This is from when I visited my friend Paul Thacker in Portland, OR and we went downtown with our cameras. When I got back he sent me a print of the photograph he had taken when we standing next to each other. This first image here is how I had developed my version while still at Paul’s.
I was struck by how blue, really blue, the sky was in his print, and I thought I wanted mine to be like that, that that was “right”. And it occured to me I might get that way if I reduced the exposure a lot more than I had. That worked some, but then the photo was duller, so I increased the highlights a lot as well as increasing the saturation. To make the sky bluer, and not just richer, I reduced the red a lot. I got pretty close (see second image). When I printed it, the bricks looked even more orange than on screen. (I did apply a similar set of changes to a number of other images as well)
So I let that sit on the table for a few days, and then I went back and started again. First I re-calibrated my monitor (I was surprised how much it had drifted since last time) I still have a little more exposure reduction, and a little extra saturation, and the highlights are a little up, so the major changes are using a different input profile (Adobe’s Camera Neutral v2 instead of Adobe’s Camera Standard v2), changing the color back from Adobe’s Daylight (5500) to Nikon’s Daylight (5000) and reducing the blue in the Hue part of the Hue/Saturation/Luminance control (to darken the sky).

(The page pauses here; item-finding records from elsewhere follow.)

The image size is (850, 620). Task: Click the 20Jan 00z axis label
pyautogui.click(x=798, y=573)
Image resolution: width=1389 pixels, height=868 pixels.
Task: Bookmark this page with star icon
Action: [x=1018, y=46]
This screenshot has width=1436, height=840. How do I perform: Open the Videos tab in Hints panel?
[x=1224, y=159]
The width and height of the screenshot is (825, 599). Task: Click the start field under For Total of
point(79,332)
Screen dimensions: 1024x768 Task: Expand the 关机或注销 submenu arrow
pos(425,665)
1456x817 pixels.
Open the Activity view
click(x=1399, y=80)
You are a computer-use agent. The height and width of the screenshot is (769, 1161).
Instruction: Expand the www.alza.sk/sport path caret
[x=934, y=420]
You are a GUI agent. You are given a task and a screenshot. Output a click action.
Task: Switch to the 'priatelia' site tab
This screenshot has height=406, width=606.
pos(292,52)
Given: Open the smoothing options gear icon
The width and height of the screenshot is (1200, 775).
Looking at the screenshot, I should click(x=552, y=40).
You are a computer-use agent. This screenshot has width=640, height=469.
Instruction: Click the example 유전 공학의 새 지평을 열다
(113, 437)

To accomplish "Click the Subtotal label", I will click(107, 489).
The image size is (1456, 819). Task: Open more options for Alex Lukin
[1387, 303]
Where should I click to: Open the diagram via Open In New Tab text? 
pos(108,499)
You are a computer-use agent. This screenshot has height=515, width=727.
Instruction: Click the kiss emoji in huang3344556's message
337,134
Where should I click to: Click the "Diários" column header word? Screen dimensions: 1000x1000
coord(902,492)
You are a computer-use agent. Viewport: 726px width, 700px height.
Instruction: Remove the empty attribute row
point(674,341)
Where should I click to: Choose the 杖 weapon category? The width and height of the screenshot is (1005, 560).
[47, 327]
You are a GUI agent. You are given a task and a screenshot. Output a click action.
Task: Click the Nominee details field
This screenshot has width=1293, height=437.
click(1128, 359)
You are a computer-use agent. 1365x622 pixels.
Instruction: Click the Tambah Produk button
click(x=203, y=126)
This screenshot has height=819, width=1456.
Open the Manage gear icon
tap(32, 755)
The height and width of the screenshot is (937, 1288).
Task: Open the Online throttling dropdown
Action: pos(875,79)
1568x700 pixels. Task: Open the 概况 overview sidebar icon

As well as re-calibrating my monitor, I profiled my paper. I’ve been using Epson’s cheapest glossy paper for test prints, but it doesn’t seem to have a profile or come up on any of the print dialog drop-down. Which is why, although I thought Lightroom might be doing a reasonable job at printing, I still wasn’t confident in my prints. Now my prints are looking “as expected”. This final image is where I’ve stopped (for now!)